Following two prominent High Court decisions which dealt with the distinction between employees and independent contractors, the ATO has sought to provide guidance to businesses in the form of a taxation ruling. The most significant departure from its previous position is that the ATO now considers that various indicators of employment identified in case law, while relevant, should only be considered in respect of the legal rights and obligations between the parties, with the most important factor the holistic consideration of the contract between the parties.

In brief, the High Court’s decisions deal with the distinction between employees and independent contractors in the context of a labour-hire company and two truck drivers operating through partnerships to provide delivery services to their former employer. In the first case, the High Court ruled that a labourer engaged by a labour-hire company to work on construction sites under the supervision and control of a builder was an employee of the labour-hire company.

The High Court noted that this right of control, and the ability to supply a compliant workforce, was the key asset of the business as a labour-hire agency and constituted an employment relationship. That the parties chose the label “contractor” to describe the labourer did not change the character of that relationship, the High Court said. This decision also overruled a earlier Full Federal Court decision which held, after applying a “multifactorial approach”, that the labourer was an independent contractor.

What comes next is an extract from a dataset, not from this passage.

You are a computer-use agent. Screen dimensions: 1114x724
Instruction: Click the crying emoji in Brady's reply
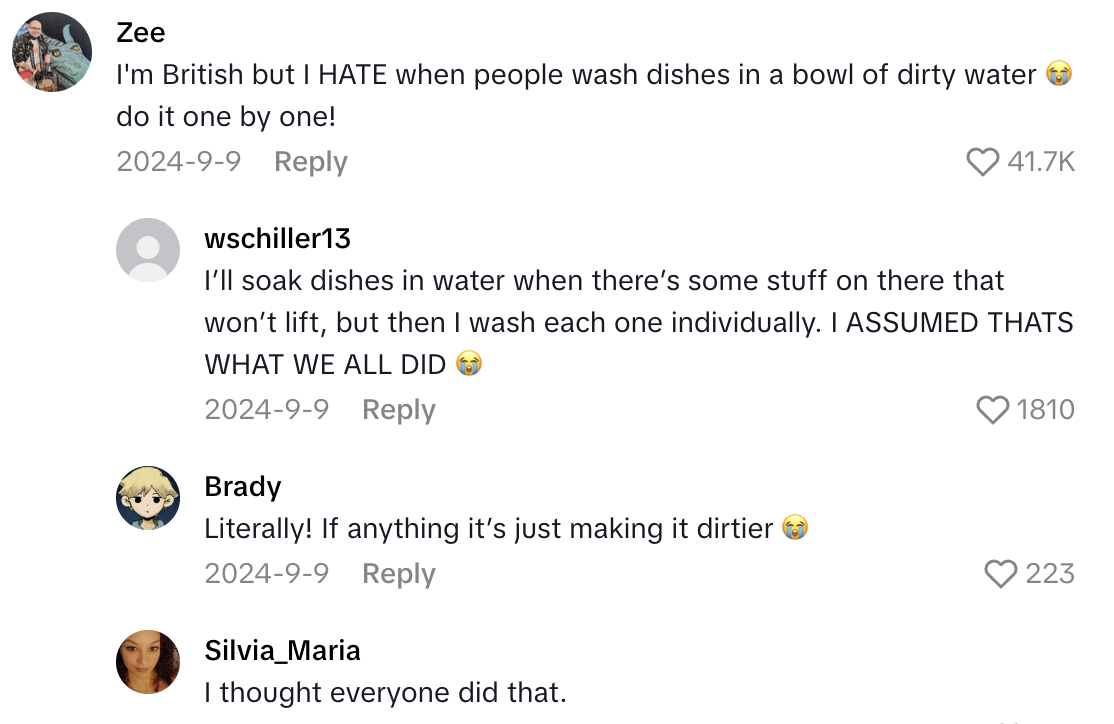pos(795,528)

In the second case, the High Court held that two truck drivers were not employees of a company for the purposes of the Fair Work Act 2009 and Superannuation Guarantee (Administration) Act 1992. The Court also observed that the provision of such services has consistently been held, both in Australia and in England, to have been characteristic of independent contractors (and not of employees).

The ATO’s Taxation Ruling 2023/4 now states that whether an individual worker is an employee of an entity under the term’s ordinary meaning is a question of fact to be determined by reference to an objective assessment of the totality of the relationship between the parties, having regard only to the legal rights and obligations which constitute that relationship.

In addition, where the worker and the engaging entity have comprehensively committed the terms of their relationship to a valid written contract, it is the legal rights and obligations in the contract alone that are relevant in determining whether the worker is an employee of an engaging entity.

The ruling notes that evidence of how the contract was performed, including subsequent conduct and work practices, cannot be considered for the purpose of determining the nature of the legal relationship between the parties. However, this evidence can be considered to establish the contractual terms or to challenge the validity of a written contract with general contract law principles.

In conjunction with the ruling, the ATO has also released a practical compliance guideline which sets out its compliance approach for businesses that engage workers and classify them as employees or independent contractors.